• **What you have to do**
Only one portion of the data is to be written out: from the line bearing "Given: Collapse the en_US object brace" through the line bearing "Task: Select the x-www-form-urlencoded". Write it exactly as it appears.
*** Opening of Materials provided ***
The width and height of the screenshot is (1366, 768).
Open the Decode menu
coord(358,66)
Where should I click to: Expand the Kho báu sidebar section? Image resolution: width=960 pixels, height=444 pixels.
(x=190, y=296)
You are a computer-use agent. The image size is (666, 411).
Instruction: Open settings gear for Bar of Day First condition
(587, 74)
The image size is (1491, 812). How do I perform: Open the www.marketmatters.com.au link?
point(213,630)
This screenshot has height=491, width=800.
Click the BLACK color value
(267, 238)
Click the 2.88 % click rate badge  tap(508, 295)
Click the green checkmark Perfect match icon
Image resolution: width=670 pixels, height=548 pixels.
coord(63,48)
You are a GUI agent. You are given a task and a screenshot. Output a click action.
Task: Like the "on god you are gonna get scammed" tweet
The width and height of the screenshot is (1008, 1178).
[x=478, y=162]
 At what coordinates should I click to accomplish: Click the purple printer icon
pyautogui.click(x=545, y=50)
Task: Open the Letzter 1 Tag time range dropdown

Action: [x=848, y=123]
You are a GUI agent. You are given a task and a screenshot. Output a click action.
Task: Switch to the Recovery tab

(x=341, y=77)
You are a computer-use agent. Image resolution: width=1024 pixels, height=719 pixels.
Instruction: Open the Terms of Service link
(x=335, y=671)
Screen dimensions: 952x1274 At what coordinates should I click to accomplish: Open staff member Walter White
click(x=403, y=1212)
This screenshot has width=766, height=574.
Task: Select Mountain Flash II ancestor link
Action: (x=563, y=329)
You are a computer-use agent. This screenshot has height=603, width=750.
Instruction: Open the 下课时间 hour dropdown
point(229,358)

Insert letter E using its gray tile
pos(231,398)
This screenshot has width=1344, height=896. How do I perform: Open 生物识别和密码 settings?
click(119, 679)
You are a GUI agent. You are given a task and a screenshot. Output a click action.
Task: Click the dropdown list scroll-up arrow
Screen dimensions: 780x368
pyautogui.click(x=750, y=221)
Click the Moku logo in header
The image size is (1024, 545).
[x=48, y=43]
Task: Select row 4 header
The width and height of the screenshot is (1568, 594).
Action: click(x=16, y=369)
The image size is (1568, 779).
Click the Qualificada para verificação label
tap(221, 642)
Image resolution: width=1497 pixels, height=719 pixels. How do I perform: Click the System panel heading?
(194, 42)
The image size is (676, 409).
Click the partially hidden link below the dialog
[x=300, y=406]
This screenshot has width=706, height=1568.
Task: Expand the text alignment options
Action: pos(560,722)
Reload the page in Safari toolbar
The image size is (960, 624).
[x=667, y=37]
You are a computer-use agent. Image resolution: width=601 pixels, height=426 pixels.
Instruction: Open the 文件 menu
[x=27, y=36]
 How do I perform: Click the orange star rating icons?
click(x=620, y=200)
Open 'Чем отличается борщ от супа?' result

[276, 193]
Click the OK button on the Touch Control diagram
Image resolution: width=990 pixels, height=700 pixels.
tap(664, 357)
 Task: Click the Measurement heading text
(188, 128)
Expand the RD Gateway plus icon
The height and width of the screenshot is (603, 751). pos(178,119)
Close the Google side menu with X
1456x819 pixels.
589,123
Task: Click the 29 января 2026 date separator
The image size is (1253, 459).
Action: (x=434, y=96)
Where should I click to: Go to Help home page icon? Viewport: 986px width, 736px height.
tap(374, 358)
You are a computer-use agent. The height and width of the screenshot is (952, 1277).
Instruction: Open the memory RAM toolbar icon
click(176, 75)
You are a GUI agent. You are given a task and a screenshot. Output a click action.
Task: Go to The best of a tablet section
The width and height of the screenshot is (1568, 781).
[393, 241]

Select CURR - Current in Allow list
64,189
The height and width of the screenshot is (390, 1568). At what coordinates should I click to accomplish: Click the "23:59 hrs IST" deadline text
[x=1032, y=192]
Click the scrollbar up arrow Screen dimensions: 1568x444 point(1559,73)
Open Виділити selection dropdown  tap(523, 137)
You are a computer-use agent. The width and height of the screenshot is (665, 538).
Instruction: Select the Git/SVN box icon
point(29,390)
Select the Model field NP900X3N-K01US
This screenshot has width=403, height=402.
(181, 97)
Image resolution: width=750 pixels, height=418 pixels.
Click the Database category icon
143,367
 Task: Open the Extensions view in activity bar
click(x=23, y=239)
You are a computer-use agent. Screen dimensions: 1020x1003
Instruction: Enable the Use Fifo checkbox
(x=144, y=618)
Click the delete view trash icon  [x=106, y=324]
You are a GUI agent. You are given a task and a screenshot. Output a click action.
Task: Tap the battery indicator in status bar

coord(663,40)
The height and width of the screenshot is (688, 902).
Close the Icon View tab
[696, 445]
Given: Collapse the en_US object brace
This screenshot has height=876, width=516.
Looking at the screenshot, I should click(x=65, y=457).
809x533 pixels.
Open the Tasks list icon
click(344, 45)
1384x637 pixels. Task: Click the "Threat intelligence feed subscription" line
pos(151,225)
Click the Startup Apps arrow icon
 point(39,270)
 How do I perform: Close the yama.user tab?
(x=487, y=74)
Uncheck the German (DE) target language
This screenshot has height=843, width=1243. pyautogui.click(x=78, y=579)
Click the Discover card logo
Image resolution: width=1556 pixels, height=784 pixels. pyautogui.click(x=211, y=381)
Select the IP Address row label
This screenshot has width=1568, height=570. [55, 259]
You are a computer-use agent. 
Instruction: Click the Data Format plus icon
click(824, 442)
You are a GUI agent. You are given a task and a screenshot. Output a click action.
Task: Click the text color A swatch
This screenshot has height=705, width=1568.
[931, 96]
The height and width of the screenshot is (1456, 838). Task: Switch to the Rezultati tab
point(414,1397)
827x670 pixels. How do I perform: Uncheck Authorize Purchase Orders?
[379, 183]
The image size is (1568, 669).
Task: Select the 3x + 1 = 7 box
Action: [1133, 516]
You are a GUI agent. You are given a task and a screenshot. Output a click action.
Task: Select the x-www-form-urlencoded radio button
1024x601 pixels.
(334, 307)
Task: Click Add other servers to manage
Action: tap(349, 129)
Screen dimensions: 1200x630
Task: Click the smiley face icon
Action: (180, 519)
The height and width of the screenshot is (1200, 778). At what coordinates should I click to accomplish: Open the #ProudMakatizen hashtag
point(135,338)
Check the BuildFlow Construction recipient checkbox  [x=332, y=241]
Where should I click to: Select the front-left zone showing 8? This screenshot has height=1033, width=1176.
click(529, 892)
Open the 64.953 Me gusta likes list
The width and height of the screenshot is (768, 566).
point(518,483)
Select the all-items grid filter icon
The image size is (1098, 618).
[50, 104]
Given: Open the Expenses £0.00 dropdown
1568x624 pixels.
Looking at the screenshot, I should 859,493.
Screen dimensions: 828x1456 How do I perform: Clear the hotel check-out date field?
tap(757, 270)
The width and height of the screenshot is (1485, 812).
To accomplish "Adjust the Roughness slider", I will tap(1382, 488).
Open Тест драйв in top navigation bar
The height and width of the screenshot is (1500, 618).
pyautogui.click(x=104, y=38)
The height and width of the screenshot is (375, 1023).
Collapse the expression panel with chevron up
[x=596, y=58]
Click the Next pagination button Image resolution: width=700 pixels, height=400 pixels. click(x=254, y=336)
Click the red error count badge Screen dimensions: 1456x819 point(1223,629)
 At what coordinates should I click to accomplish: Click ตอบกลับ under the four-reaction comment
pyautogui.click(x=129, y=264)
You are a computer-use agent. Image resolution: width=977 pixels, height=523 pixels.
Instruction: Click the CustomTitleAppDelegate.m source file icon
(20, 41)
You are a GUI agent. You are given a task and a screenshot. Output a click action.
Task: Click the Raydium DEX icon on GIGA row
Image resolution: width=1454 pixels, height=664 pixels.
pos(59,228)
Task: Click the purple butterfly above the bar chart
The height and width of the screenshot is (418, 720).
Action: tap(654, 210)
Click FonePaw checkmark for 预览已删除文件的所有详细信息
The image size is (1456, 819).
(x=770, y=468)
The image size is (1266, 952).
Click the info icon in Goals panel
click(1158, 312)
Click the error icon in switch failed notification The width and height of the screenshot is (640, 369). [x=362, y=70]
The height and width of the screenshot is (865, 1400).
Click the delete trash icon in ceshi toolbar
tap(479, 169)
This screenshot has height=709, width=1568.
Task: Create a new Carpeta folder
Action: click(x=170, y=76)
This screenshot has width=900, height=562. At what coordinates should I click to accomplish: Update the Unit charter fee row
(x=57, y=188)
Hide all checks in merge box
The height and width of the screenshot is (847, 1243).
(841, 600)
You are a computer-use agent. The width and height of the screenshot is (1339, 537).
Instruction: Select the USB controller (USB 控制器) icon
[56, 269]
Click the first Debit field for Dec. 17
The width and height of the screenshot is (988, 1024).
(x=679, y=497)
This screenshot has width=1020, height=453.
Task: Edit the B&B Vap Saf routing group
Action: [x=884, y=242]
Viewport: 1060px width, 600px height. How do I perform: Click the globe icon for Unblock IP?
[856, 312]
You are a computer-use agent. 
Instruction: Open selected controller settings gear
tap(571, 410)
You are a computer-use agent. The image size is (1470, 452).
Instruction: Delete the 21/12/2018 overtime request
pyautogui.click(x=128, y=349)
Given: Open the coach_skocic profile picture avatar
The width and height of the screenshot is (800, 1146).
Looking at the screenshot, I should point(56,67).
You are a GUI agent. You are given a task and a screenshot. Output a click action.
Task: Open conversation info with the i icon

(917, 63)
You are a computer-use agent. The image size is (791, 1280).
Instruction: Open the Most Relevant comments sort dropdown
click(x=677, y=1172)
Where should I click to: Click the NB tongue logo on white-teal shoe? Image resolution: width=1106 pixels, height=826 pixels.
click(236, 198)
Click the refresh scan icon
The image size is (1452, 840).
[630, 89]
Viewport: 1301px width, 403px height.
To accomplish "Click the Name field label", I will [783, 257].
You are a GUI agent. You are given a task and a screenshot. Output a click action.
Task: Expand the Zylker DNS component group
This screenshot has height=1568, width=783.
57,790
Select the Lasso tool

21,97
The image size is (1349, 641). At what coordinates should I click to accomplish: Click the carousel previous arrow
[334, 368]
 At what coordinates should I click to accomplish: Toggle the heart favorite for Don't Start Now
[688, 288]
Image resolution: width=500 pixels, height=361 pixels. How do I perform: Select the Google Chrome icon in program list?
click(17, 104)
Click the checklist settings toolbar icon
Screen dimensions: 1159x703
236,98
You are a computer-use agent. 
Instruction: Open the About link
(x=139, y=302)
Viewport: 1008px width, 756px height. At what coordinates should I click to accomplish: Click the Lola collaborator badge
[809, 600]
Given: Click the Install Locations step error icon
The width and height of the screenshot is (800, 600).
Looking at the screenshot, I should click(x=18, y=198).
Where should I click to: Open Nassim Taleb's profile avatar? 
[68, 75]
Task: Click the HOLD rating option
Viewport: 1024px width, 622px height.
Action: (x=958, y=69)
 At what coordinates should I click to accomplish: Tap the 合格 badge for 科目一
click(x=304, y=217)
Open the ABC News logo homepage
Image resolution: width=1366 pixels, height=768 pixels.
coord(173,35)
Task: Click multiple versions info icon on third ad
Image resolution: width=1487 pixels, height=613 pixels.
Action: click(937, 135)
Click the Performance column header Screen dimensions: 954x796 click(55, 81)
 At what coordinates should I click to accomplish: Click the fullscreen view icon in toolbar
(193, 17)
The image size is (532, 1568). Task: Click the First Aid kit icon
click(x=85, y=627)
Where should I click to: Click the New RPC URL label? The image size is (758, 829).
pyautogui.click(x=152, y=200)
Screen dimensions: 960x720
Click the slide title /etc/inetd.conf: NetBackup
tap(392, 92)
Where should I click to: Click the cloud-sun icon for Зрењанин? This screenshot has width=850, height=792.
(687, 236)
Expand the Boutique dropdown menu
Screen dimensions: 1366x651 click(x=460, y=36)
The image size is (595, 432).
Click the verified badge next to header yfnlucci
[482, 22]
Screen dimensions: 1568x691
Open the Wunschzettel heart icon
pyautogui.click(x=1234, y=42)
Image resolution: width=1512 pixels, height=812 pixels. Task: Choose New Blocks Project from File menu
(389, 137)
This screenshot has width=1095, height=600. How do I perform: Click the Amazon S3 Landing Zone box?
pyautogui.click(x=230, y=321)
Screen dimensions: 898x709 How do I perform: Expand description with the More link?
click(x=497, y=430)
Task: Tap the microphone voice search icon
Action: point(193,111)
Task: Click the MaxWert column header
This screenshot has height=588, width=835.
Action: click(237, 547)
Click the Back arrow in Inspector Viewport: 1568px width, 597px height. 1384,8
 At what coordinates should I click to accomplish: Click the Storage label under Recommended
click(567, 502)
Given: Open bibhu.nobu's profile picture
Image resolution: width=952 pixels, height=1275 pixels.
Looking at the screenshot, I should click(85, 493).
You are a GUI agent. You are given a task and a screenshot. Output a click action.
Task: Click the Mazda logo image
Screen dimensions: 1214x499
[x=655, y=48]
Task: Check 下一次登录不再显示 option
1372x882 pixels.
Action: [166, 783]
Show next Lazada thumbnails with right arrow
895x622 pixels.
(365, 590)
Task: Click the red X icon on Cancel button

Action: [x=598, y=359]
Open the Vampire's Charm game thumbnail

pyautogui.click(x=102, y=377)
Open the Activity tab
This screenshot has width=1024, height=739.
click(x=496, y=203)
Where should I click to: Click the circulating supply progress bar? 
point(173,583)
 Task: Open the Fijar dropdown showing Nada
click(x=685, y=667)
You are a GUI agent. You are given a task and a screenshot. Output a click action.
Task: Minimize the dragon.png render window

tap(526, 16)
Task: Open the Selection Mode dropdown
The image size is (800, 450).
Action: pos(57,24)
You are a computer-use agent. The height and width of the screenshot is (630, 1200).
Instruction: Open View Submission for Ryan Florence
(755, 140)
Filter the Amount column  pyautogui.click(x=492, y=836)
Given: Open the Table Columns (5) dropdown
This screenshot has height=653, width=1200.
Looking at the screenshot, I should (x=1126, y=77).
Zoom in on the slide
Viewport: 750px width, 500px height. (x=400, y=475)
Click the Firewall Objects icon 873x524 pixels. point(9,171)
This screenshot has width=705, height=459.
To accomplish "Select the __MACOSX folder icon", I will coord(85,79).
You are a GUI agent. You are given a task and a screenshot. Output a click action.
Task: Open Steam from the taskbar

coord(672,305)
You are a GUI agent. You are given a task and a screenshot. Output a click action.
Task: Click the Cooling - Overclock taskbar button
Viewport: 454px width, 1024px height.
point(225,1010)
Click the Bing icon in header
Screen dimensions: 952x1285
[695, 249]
*** Close of Materials provided ***
• **Exercise solution**
Given: Collapse the en_US object brace
This screenshot has height=876, width=516.
Looking at the screenshot, I should click(x=65, y=457).
809x533 pixels.
Open the Tasks list icon
click(344, 45)
1384x637 pixels. Task: Click the "Threat intelligence feed subscription" line
pos(151,225)
Click the Startup Apps arrow icon
 point(39,270)
 How do I perform: Close the yama.user tab?
(x=487, y=74)
Uncheck the German (DE) target language
This screenshot has height=843, width=1243. pyautogui.click(x=78, y=579)
Click the Discover card logo
Image resolution: width=1556 pixels, height=784 pixels. pyautogui.click(x=211, y=381)
Select the IP Address row label
This screenshot has width=1568, height=570. [55, 259]
You are a computer-use agent. 
Instruction: Click the Data Format plus icon
click(824, 442)
You are a GUI agent. You are given a task and a screenshot. Output a click action.
Task: Click the text color A swatch
This screenshot has height=705, width=1568.
[931, 96]
The height and width of the screenshot is (1456, 838). Task: Switch to the Rezultati tab
point(414,1397)
827x670 pixels. How do I perform: Uncheck Authorize Purchase Orders?
[379, 183]
The image size is (1568, 669).
Task: Select the 3x + 1 = 7 box
Action: [1133, 516]
You are a GUI agent. You are given a task and a screenshot. Output a click action.
Task: Select the x-www-form-urlencoded radio button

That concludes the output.